*** Opening of Provided records ***

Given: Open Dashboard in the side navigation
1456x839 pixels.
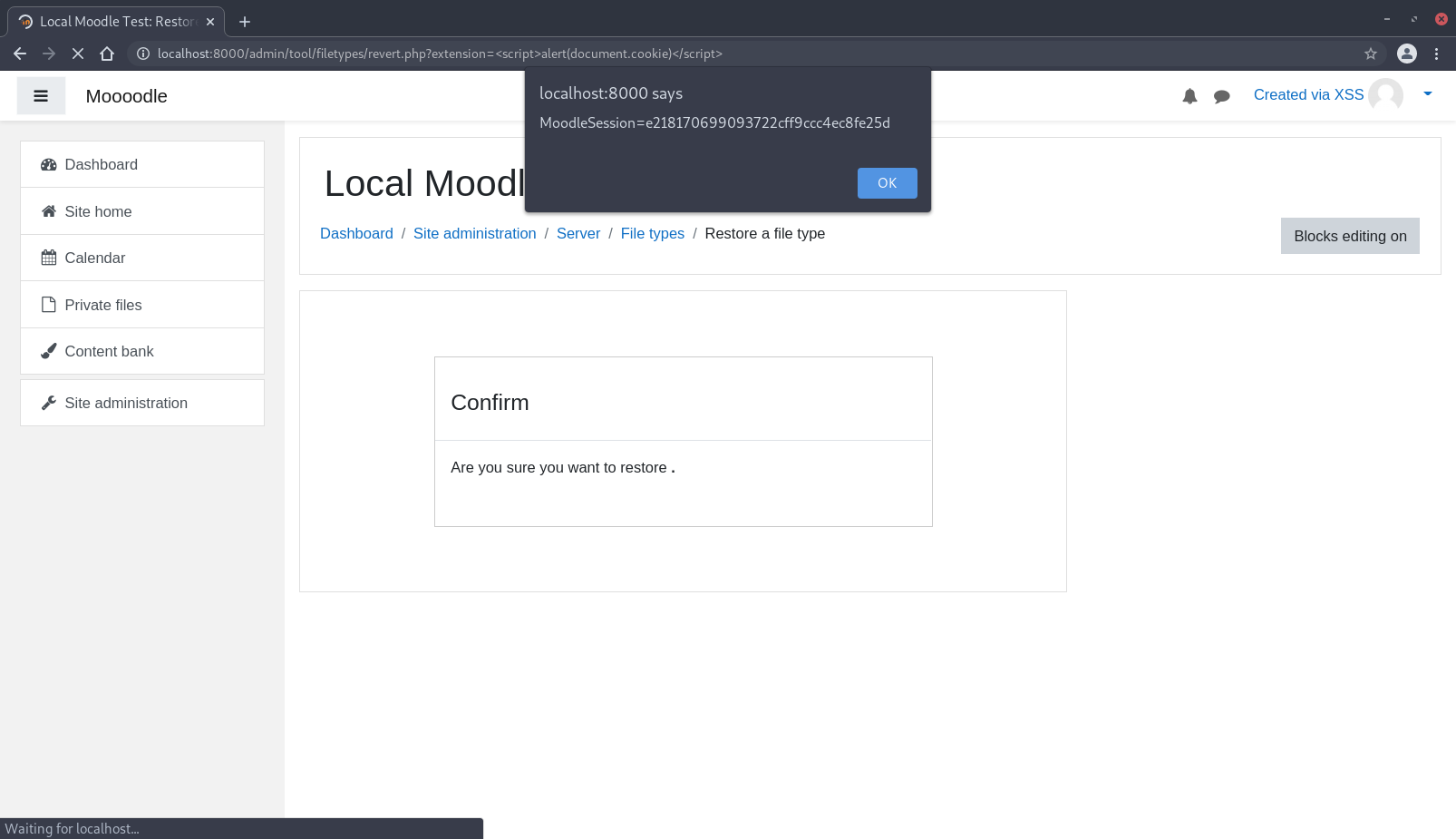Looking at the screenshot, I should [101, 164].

*** Close of Provided records ***
*** Opening of Provided records ***

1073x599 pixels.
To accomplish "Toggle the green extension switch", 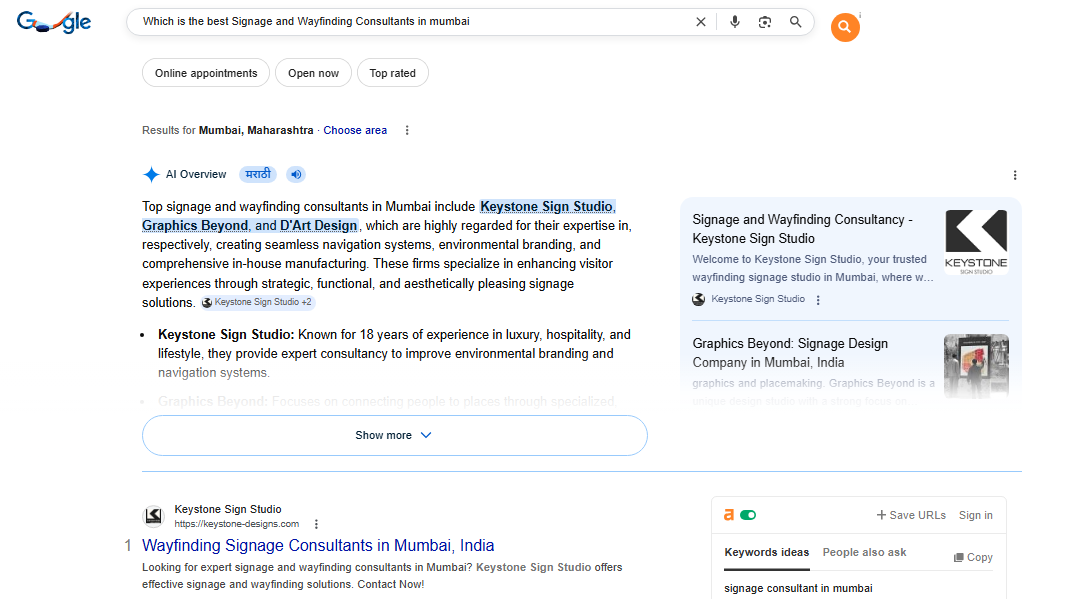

*** Close of Provided records ***
*** Opening of Provided records ***

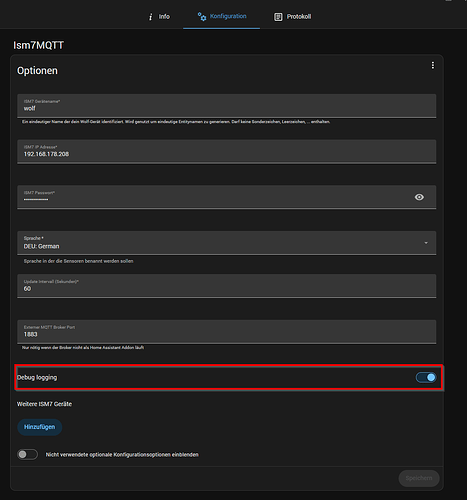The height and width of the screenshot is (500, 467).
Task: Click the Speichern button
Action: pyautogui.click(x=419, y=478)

*** Close of Provided records ***

### The task
Here the job is to copy the stretch of records from the line containing "1073x599 pixels." through the line containing "the green extension", word for word. Leave every picture out.

### Task result
1073x599 pixels.
To accomplish "Toggle the green extension switch", 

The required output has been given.